O questionário não estava realmente no Facebook. Foi abrigado por uma empresa denominada Qualtrics, que fornece uma plataforma para pesquisas online. Pediu-se aos entrevistados que autorizassem o acesso aos seus perfis no Facebook e, quando o fizeram, um aplicativo construído por Kogan realizou sua única função: colher os dados de usuários e de todos seus amigos no Facebook. Os nomes, datas de nascimento e dados de localização, bem como a relação de todas as páginas do Facebook que estes “curtiram”, foram baixados sem o conhecimento deles ou consentimento expresso.

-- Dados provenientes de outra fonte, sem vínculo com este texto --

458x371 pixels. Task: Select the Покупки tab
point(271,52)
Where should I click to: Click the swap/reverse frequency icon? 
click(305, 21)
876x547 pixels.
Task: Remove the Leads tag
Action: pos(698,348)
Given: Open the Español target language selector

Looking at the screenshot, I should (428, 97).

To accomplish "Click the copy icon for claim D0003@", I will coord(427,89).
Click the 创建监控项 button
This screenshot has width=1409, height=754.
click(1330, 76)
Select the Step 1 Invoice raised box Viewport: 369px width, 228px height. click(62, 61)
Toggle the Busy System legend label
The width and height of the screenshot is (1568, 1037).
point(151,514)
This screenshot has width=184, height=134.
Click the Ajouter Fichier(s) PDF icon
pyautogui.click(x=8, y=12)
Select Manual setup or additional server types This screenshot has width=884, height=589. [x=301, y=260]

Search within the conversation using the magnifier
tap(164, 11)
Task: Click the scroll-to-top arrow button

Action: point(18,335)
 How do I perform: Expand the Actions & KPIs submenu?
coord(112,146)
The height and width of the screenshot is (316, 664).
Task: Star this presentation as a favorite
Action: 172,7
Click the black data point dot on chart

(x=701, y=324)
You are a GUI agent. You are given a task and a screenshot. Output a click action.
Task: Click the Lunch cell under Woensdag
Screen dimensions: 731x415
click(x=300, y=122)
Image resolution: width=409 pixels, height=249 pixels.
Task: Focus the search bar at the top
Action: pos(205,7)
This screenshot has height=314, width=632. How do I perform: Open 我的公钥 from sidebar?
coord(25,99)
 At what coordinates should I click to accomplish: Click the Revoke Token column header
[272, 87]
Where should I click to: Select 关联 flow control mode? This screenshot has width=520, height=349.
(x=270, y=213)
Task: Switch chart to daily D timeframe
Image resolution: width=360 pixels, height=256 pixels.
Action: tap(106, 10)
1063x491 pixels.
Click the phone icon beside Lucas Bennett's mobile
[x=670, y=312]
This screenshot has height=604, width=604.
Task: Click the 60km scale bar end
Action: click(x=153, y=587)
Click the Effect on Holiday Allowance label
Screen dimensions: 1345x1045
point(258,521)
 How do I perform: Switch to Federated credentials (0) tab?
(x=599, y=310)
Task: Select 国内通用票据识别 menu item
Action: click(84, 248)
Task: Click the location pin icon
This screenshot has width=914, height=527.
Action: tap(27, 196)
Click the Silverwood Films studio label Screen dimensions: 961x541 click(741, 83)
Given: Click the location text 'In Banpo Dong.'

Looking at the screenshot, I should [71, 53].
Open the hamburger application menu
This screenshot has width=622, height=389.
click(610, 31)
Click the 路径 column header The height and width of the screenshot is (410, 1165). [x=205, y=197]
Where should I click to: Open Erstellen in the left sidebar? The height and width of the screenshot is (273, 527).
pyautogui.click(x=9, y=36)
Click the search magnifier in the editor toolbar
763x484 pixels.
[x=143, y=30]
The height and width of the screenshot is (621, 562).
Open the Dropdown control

O Facebook disse que aqueles que participaram do teste foram informados de que seus dados seriam usados ​​apenas para fins acadêmicos, alegando que a empresa e seus usuários foram enganados pela Cambridge Analytica e por Kogan. A Cambridge Analytica disse que lhe foi dito que o aplicativo de Kogan estava de acordo com as próprias regras do Facebook.

Mas o jornal inglês The Times informou no mês passado que a parte em letrinhas miúdas que acompanhava o questionário de Kogan dizia aos usuários do Facebook que os dados poderiam ser usados ​​para fins comerciais. Aquela foi uma completa violação das normas do Facebook na época, mas a empresa nada fez para impedir que o aplicativo de Kogan coletasse os dados. “Esta é a parte frustrante, mostrando que o Facebook claramente nunca se importou. Quero dizer, jamais colocou em vigor este acordo”, disse Kogan ao 60 Minutes.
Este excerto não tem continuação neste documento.